Anything I had to remind me of you, I was beside myself. Grief with Anger. Sadness with Guilt. Joy with Misgivings. Anxiety with Pleasure. I had crossed and crossed myself so many times, I became embedded with my lustrous poverty, almost barren through such eroded wealth.
There are so many things when I am walking that I no longer touch. I may see a leaf or I may see a stone, and these objects in the woods are so lovely I want to take them home. But I have learned to keep my hands still at my side. I have learned to see with my mind better, and look with my eyes. Even dead forked sticks that have fallen from far above, once I had sought to clean them up as I might clean up debris. But these suspended branches are really just hanging there in balance for a time. Nobody could position them as they are. Human hands are really no good for this. Instead, how long will this be so? Instead, what breeze is that? Instead, what life will bring a man at times to walk like this, and what events befallen him just as softly, gently sometimes to his knees?

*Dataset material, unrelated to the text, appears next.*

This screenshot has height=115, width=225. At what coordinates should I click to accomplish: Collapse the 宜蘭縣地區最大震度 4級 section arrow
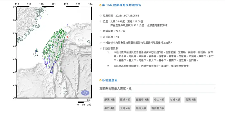pyautogui.click(x=215, y=88)
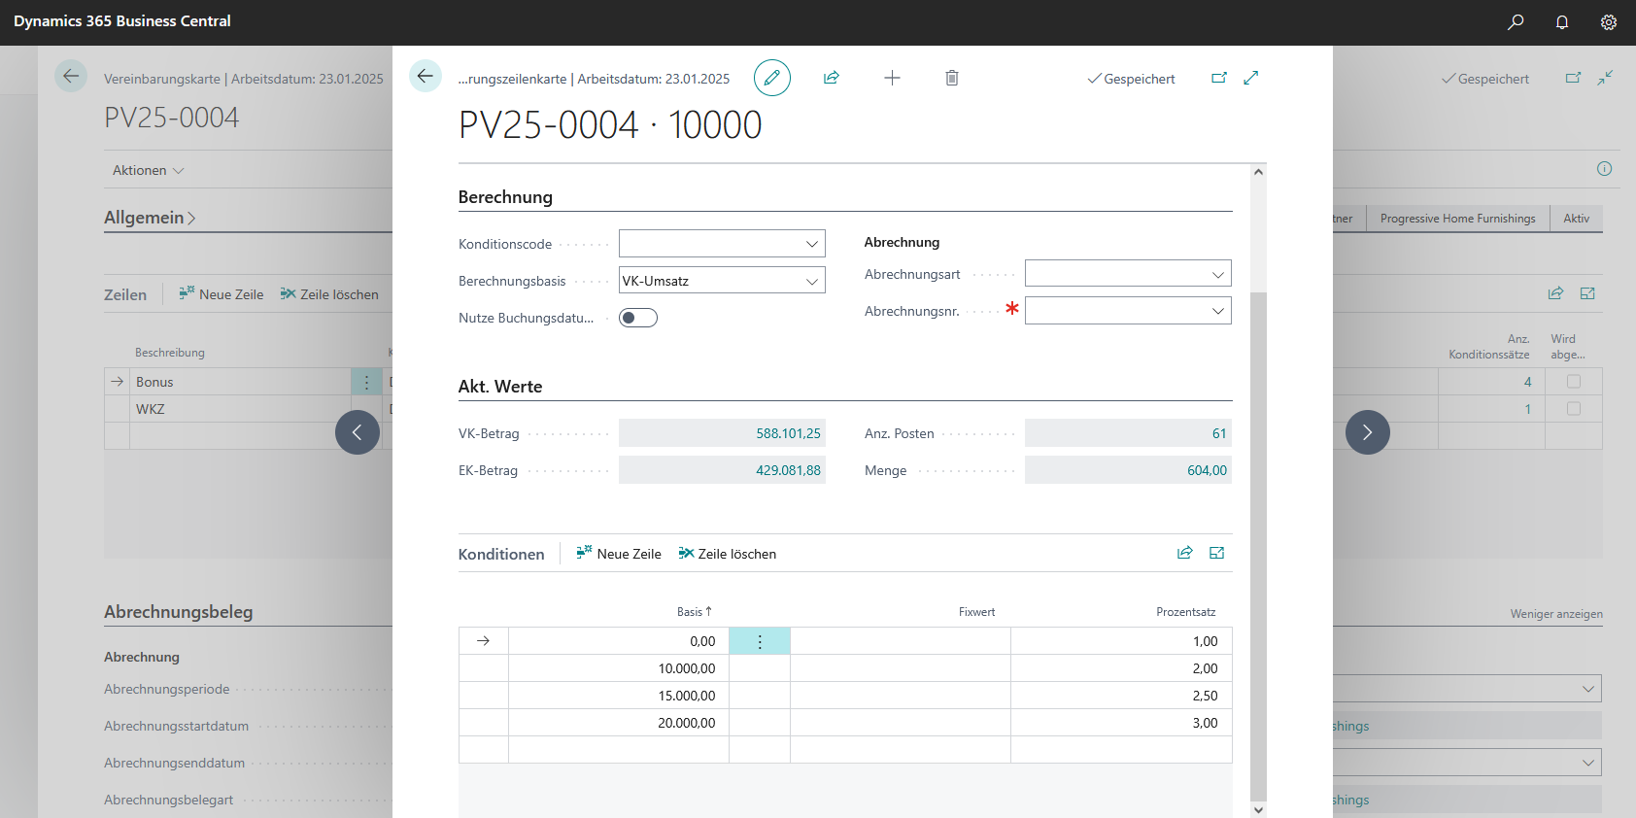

Time ago it was he had said to his father, “You fail me yet again.” And the father looked around at all the leaves of all the basil plants, all of them a foot taller than his son was then, all having blackened overnight. He had meant to let them grow. He had meant to let them reach their fullest height. He had meant to harvest the leaves when they were at their plentiest. He had done this before. He had done this before that. The point was in planting the basil, and so much of it, to make homemade pesto. But the putting off of collecting the leaves until October allowed the chill of one night alone to ruin the crop, and the boy just pointed out as a boy will do his dashed hopes in his father, a man he so deeply believed in. Since then, the father never failed once to harvest the basil when the leaves were ripe. The yearly stores of pesto, which the two ate fresh, and which in small plastic containers the father froze, they enjoyed over the years, summer after summer. These yearly gardening successes continued. Many other things were allowed to wither. Many other things blackened, some of them overnight, some of them over an entire season, some of them took years of time. When the father himself had been very young he traveled the world and took with him a handful of paperback books, one of them belonging to his own father. He kept close to himself this line inscribed upon his heart from one—“More mischief comes into the world through misunderstanding and neglect, rather than malice or wickedness; the latter two, at any rate, are rarer.” I can’t today say a thing about the ashes of the living, but I know a thing or two about blackened leaves of the dead. And if there is a remaining sorrow in my bones, that grief must be for a little bit of green innocence my wishes for the future had left behind there.
There are places I have known, and regardless of my affections and whatever leanings, this way or that, which I may also have, the somber reminder is there. Cattle die. Kinsmen die. All men are mortal. So said, I read once in a fearsome kids’ book I have never found again, the Viking. When this is seen, not as a marble monument in Washington, nor as some great waxen get-up lying in state in Moscow, but off upon the grassy roadside in the prairie fields of America, death by the wayside strikes another note which is neither religious nor symbolic.
There is instead the blanched grouping of seven well-arranged crosses, none of these lives crucified atop a Roman hill, but all them at once talking, swearing and laughing, teasing each other and probably gossiping about the evening, just enjoying the open speed of the open country in a car together at night, just all slipped away at once. All together. Just like that. Very quietly. These sad reminders are, in fact, everywhere out West in the U.S. They are not anomalies. They are not rare at all. They are there at just about any small bridge or cement-walled overpass you see while driving, clusters of white beautiful crosses, like bright white wildflowers planted by many different pairs of caring human hands grieving across the plains of America.